§ Direction:
Print, without any change, the lines from the one containing "Image resolution: width=764" through the one containing "(x=543, y=255)", including both. Leave the pictures out of your answer.

§ Listed entries:
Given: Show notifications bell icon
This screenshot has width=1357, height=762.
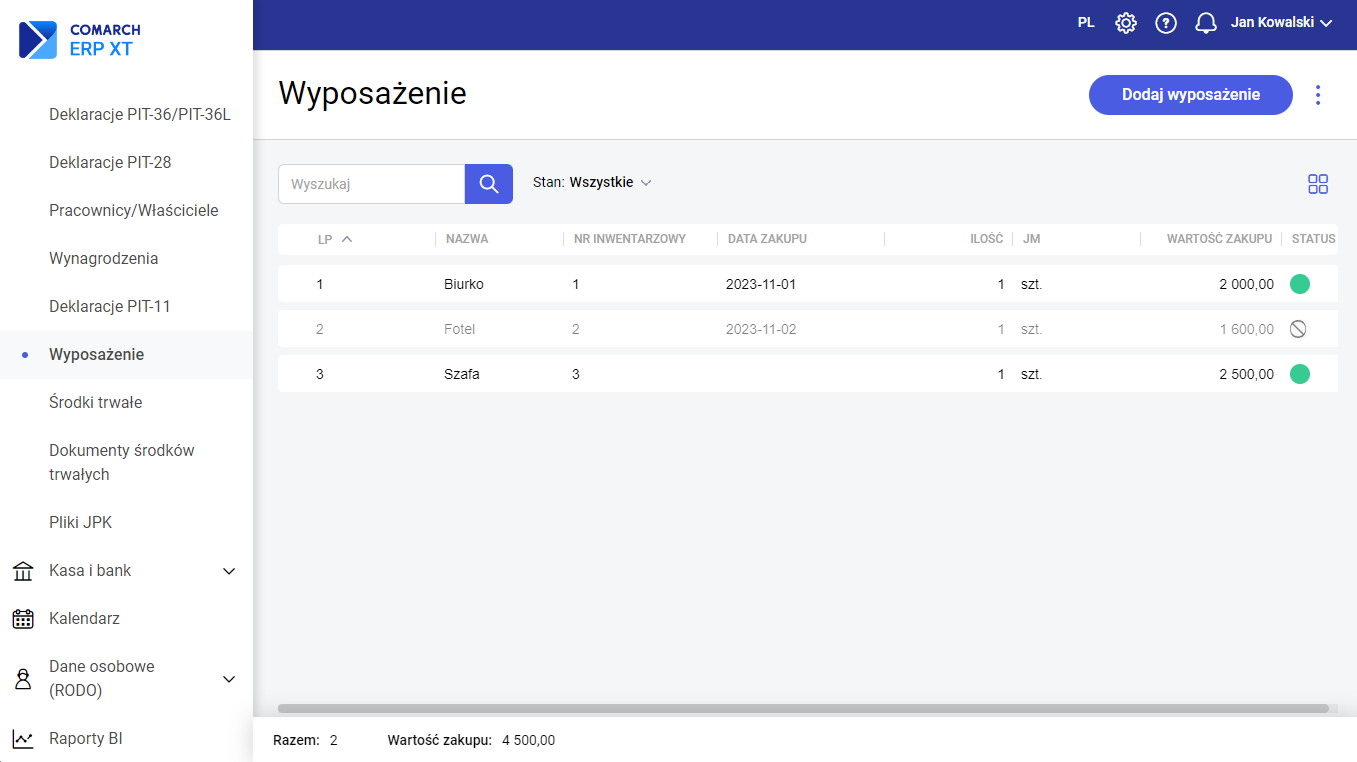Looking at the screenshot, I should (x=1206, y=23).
...
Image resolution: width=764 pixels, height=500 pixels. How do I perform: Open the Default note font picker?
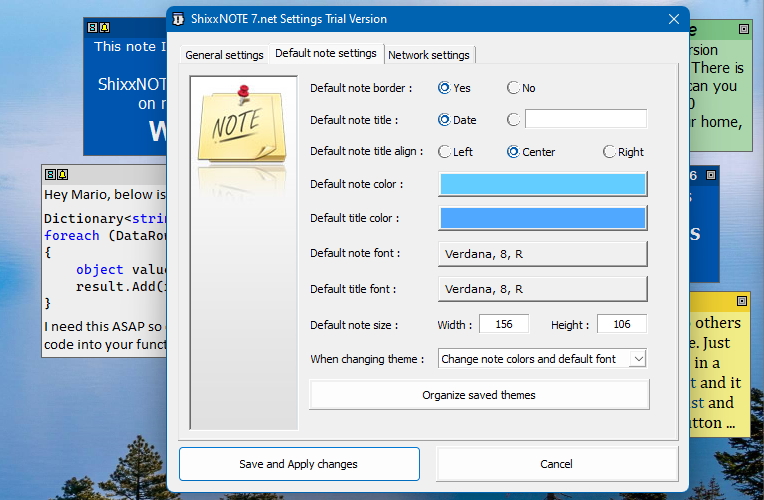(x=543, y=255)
...
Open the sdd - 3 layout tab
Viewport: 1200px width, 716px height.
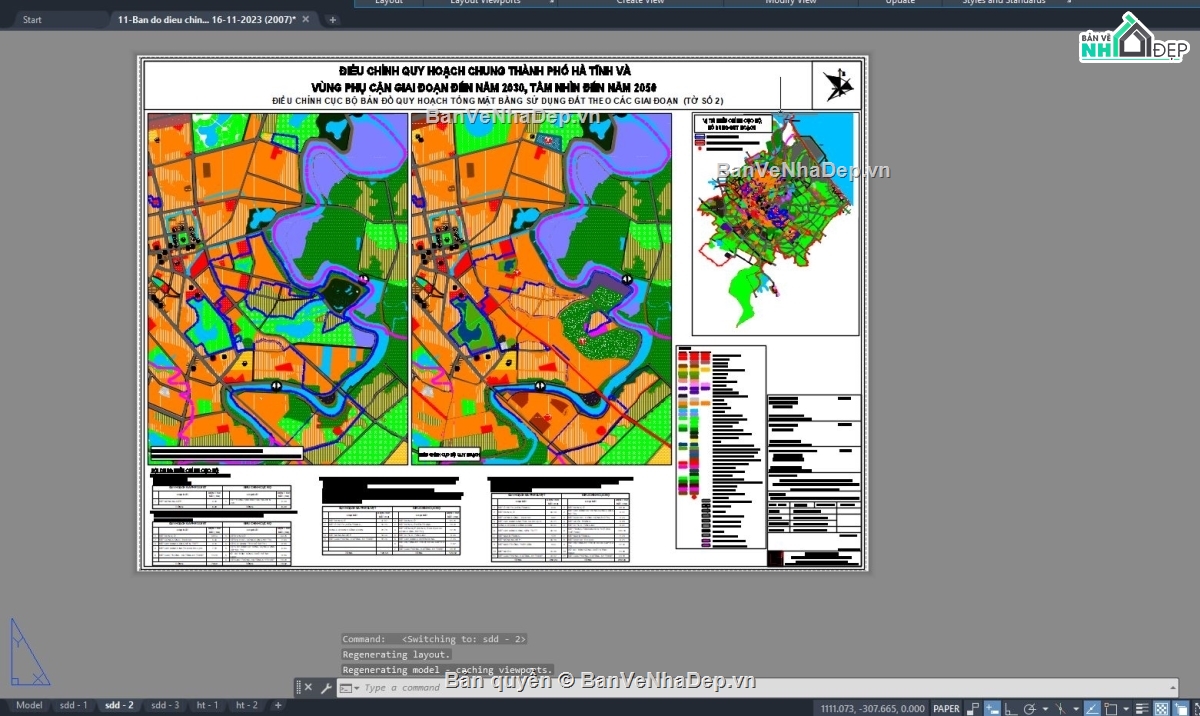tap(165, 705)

§ Solution for this exercise:
Image resolution: width=764 pixels, height=500 pixels. How do I perform: Open the Default note font picker?
(x=543, y=255)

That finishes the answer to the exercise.